Malaysia names senior banker to finance post as political turmoil settles

By Rozanna Latiff and Joseph Sipalan

KUALA LUMPUR (Reuters) – Malaysia’s new Prime Minister Muhyiddin Yassin named a senior banker as finance minister in his new administration on Monday, looking to calm jitters tied to domestic political turmoil and global recession fears over the coronavirus.

Sworn in a week ago, Muhyiddin emerged at the head of a new coalition after days of political chaos following the abrupt resignation of veteran leader Mahathir Mohamad last month.

While Mahathir had led a multi-ethnic coalition, Muhyiddin’s new pact is dominated by conservative, ethnic Malay parties, notably the former ruling United Malays National Organisation (UMNO) which was ousted in the 2018 election, and the Islamist Parti Islam Se-Malaysia (PAS).

The appointment of CIMB Group chief executive Tengku Zafrul Tengku Abdul Aziz is the first time a non-politician has been made finance minister.

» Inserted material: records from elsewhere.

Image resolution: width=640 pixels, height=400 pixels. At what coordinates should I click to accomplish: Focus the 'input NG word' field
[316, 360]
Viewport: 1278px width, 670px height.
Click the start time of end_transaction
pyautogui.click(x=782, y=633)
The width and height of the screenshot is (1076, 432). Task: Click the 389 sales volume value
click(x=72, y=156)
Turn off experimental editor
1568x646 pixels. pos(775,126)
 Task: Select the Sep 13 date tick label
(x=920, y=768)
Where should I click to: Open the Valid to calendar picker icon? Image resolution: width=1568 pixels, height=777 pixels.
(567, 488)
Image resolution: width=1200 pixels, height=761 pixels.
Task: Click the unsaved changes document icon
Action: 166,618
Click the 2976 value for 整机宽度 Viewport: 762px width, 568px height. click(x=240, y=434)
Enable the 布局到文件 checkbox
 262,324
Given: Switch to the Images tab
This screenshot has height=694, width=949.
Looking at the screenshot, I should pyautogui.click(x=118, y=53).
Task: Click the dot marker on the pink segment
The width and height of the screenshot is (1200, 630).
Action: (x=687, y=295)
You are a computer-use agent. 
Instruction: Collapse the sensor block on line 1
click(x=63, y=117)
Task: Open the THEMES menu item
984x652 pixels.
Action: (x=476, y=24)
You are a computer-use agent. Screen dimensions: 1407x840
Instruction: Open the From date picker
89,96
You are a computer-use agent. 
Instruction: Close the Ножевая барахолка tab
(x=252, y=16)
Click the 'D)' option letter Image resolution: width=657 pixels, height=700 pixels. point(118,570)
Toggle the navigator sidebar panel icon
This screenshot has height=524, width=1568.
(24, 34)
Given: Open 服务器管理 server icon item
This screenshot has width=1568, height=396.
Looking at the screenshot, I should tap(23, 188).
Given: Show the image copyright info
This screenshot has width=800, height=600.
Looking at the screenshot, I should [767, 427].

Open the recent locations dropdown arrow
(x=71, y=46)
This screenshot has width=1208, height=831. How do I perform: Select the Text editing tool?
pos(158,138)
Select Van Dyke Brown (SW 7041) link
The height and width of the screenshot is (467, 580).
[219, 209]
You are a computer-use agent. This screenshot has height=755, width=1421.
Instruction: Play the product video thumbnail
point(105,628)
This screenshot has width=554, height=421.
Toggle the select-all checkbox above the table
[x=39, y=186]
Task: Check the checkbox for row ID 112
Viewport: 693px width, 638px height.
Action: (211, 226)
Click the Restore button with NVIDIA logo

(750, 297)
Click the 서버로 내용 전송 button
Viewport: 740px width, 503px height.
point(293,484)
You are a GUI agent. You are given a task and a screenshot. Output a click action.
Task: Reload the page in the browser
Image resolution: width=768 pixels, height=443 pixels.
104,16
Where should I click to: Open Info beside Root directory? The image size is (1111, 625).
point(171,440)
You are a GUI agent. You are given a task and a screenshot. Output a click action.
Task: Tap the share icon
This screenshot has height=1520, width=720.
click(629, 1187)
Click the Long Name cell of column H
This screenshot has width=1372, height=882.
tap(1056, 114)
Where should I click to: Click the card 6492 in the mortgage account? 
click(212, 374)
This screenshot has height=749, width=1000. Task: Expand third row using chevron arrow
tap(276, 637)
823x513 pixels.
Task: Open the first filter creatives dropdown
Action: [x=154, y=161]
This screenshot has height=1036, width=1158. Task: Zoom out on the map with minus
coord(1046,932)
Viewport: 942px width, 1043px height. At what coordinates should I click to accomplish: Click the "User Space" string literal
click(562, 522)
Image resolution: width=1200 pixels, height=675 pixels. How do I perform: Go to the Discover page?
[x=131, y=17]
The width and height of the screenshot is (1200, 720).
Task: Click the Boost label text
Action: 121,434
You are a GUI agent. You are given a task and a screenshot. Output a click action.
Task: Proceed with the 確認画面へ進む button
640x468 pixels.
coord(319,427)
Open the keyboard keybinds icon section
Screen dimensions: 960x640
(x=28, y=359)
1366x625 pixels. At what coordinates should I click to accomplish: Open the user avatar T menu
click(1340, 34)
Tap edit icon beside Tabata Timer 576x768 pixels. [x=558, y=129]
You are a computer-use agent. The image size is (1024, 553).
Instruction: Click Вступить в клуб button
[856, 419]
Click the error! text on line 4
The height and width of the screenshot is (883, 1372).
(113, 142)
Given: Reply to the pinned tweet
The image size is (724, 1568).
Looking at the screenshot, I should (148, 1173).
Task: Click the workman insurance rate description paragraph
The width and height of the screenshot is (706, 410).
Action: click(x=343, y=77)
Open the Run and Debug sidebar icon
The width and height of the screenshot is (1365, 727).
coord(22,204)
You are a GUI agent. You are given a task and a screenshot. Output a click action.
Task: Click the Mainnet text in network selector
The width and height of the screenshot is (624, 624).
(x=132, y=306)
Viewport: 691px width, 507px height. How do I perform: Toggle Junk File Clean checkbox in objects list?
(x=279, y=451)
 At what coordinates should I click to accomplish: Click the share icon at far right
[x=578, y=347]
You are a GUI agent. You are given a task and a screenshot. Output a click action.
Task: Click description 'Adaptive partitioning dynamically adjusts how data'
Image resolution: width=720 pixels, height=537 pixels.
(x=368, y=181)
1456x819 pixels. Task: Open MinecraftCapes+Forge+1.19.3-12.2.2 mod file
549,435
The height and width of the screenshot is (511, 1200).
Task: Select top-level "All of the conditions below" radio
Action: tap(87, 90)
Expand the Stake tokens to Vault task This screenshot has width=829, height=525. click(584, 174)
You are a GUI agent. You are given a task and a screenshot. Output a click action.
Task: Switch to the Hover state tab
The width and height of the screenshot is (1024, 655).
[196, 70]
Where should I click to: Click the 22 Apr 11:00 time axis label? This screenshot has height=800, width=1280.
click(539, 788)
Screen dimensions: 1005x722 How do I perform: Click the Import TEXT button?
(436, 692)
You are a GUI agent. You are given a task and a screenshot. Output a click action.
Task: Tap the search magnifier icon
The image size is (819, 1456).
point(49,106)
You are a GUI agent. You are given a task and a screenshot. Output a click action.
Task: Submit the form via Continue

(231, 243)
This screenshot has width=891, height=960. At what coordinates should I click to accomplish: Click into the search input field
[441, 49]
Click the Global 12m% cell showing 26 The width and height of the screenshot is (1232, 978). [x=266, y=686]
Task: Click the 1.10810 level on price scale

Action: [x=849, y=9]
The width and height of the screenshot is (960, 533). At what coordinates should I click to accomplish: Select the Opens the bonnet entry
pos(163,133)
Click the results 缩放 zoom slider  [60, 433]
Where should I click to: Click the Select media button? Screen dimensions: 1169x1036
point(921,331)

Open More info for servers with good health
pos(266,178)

Muhyiddin said the decision to name Zafrul, who has led CIMB since 2015 and is an avid cyclist and Ironman competitor, was part of the goal of creating “a cabinet that delivers”.

CIMB announced Zafrul’s resignation from all positions with the bank with immediate effect.

“Perhaps the government wants to ride on his relationship with foreign fund managers and bankers – they are important stakeholders in attracting investments into the country,” said Adib Zalkapli, a Malaysia director with Bower Group Asia.

Muhyiddin’s new Perikatan Nasional or National Alliance coalition is expected to steer policies in favor of the country’s ethnic Malay majority, but the government’s immediate task will be to protect the export-focused economy from the impact of the coronavirus.

Malaysia has so far reported 99 infections.


The government has cut its growth forecast for this year and announced a 20 billion ringgit ($4.76 billion) stimulus package. The economy grew at its slowest pace in a decade in the fourth quarter.

The sharp fall in world oil prices, which intensified on Monday, will also be a drag on the country, the world’s third-biggest exporter of liquefied natural gas. Another worry is its diplomatic row with India, the biggest buyer of Malaysian palm oil.

Muhyiddin also announced four new senior minister portfolios to oversee the economy, security, infrastructure development and education. They were split between his party, UMNO and those supportive of his new coalition.

“With these senior ministers, there is no need for the time being for a deputy prime minister to be appointed,” Muhyiddin said at a news conference.

The four senior ministers include Azmin Ali, who was seen as an important figure behind the government change. He will oversee the international trade and industry portfolio.

Earlier on Monday, the prime minister’s office announced the appointment of Azam Baki as the new chief commissioner of the Malaysian Anti Corruption Commission, after the resignation of Latheefa Koya last week following Mahathir’s resignation.

Attorney-general Tommy Thomas, who brought corruption charges against Najib and other members of the ex-premier’s former administration, quit the previous week. He has since been replaced by former federal court judge Idrus Harun.

In his first week as prime minister, Muhyiddin had already faced criticism after he postponed the start of parliamentary proceedings by two months amid efforts by Mahathir and the opposition to challenge his government with a confidence vote.